# Homework 3 — Subsetting and Plotting Data: Understanding Time Use
 


# Introduction

For this week's homework, we are going to continue to work with the Statistics Canada GSS Time Use Dataset. This time we're going to dig into some of the well-being variables (feeling rushed) and respondent characteristic variables (how people commute to work).


# Question

The question you're answering in this homework:

> Do urban resident respondents who drive a car to commute (either some or all of the time) feel less rushed than those respondents who don't drive a car for commuting?

# Lab Instructions and Learning Objectives

Just like in the previous homework, you will be creating and submitting a data story answering a data science question. You will be required to submit your work in the same format as last time, complete with sections for *Introduction*, *Data*, *Methods*, *Computation*, and *Conclusion*.

In this lab, you will:
* Create a data story in a notebook exploring the question.
* Work with the Time Use dataset from lecture to investigate if commuting by car affects feelings of being rushed.
* Write and use Boolean expressions to focus on specific observations in our dataset. (That means subsetting `DataFrame`s using `.loc` and `.iloc`).
* Create and name new columns, and use Boolean expressions to assign new values based on values in existing columns.
* Produce and interpret a crosstabulation table to compare how respondents in two different categories differ based on two other Boolean variables. 
* Plot the results of your crosstabulation, and use the visualization to describe general trends.


# Due date 

You will submit your completed Homework 3 on MarkUs by *Mon, Jan 31 2021 at 11:59 PM EST*. We will send an announcement in a couple days when autotesting has been set up on MarkUs.

# GGR: How to submit

1. Download your homework to your local computer and save it as `GGR274_Homework_3.ipynb`.
2. Log in here: https://markus-ds.teach.cs.toronto.edu.
3. Submit your homework to `HW3: Homework 3`.

Information shown:
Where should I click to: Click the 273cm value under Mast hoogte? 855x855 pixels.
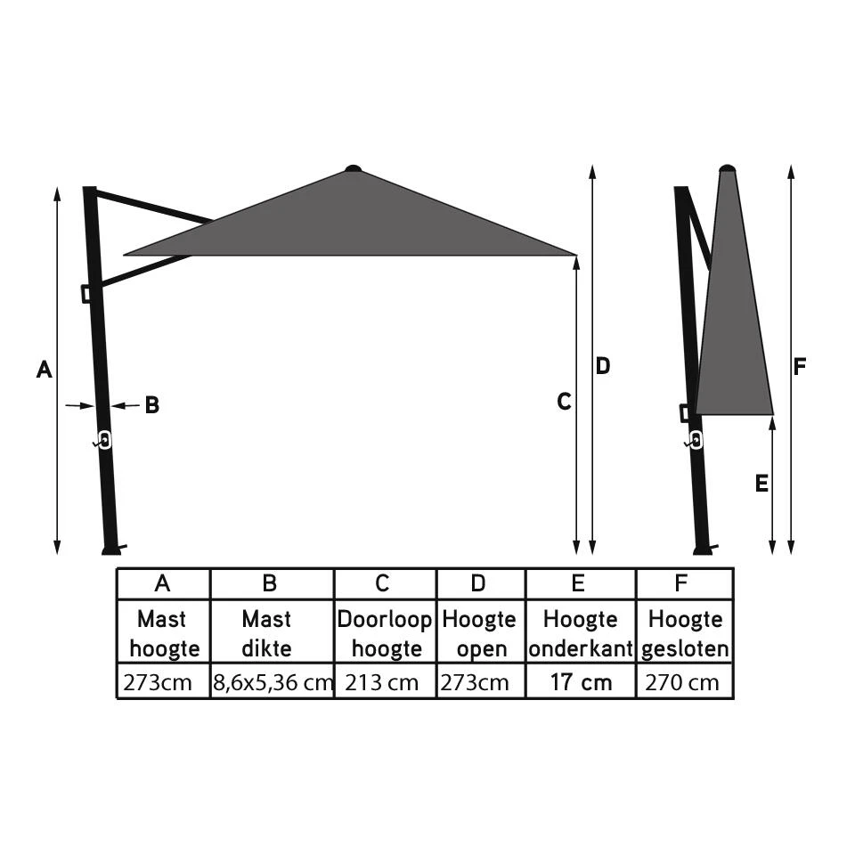click(x=163, y=683)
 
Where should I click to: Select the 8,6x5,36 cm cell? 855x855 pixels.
click(x=272, y=683)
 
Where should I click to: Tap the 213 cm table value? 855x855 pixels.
click(x=385, y=683)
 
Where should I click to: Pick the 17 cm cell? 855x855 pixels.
click(x=581, y=683)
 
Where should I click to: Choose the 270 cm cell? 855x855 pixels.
click(x=684, y=683)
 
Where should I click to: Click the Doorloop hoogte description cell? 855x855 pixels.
click(x=385, y=633)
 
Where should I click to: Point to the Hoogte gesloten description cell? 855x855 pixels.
click(x=684, y=633)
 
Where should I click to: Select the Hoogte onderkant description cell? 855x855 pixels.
click(x=581, y=633)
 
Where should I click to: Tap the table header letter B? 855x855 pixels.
click(x=270, y=583)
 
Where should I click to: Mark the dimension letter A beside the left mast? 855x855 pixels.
click(x=44, y=369)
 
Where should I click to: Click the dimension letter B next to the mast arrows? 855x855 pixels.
click(x=152, y=405)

Directive 1:
In the homework assignment on time use, what file name should the completed homework be saved under?
Directive 2:
Transcribe the homework assignment on time use, everything from "Just like in" down to "of being rushed.".
Directive 3:
Write the next part of the homework assignment on time use, picking up after its final submission step.
The rows play no part in any of this.

Output 1:
GGR274_Homework_3.ipynb

Output 2:
Just like in the previous homework, you will be creating and submitting a data story answering a data science question. You will be required to submit your work in the same format as last time, complete with sections for *Introduction*, *Data*, *Methods*, *Computation*, and *Conclusion*.

In this lab, you will:
* Create a data story in a notebook exploring the question.
* Work with the Time Use dataset from lecture to investigate if commuting by car affects feelings of being rushed.

Output 3:
# Marking Rubric


Section     | 0 | 1 | 2 | 3
------------|---|---|---|---
Introduction|The question is not stated correctly or left blank | The question is stated correctly | NA | NA 
Data (for each python variable)       |auto test fails | auto test passes | NA | NA 
Methods (for each part) | No answer | The data extracted is specified or a reasonable rationale is given, but not both | Both the data extracted is specified and a reasonable rationale is given | NA
Computation |auto test fails | auto test passes | NA | NA 
Conclusion (for each part) | No answer | The question is answered but no explanation is given | The question is answered but the explanation is not supported or weakly supported by the data | The question is answered and the explanation is supported by the data 

Maximum grade: **35**


# Introduction section

This should introduce the question being explored in a sentence. __(1 mark)__

# Data section

The `Data` part of your notebook should read the raw data, extract a `DataFrame` containing the important columns, and present the overall data. Create at least these three variables. (You might find it helpful to create other variables to name intermediate values.)

+ `time_use_data_raw`: the `DataFrame` created by reading the `gss_tu2016_main_file.csv` file. __(1 mark)__
+ `time_use_data`: the `DataFrame` containing only the relevant columns from the raw data: the `'CASEID'`, `'luc_rst'`, `'gtu_110'`, and `'ctw_140a'`, columns. __(1 mark)__
+ `new_column_names`: the dictionary mapping the column names from `time_use_data` to the values `'case_ID'`, `'urban_rural'`, `'feeling_rushed'`, and `'commute_driver'`, respectively. __(1 mark)__
+ `clean_time_use_data`: the `DataFrame` that is the result of renaming the columns in `time_use_data`, using the dictionary `new_column_names`. (We will not autotest this `DataFrame` until you have added columns, as described below.)


We will check the value of these variables in the autotester. You'll probably want to use a few other variables along the way for the intermediate steps, like naming a list of important columns, but we're not autotesting those.

The `Data` part of your notebook should read the raw data, extract a `DataFrame` containing the important columns, and present the overall data. Make sure to select the columns in the order as specified above.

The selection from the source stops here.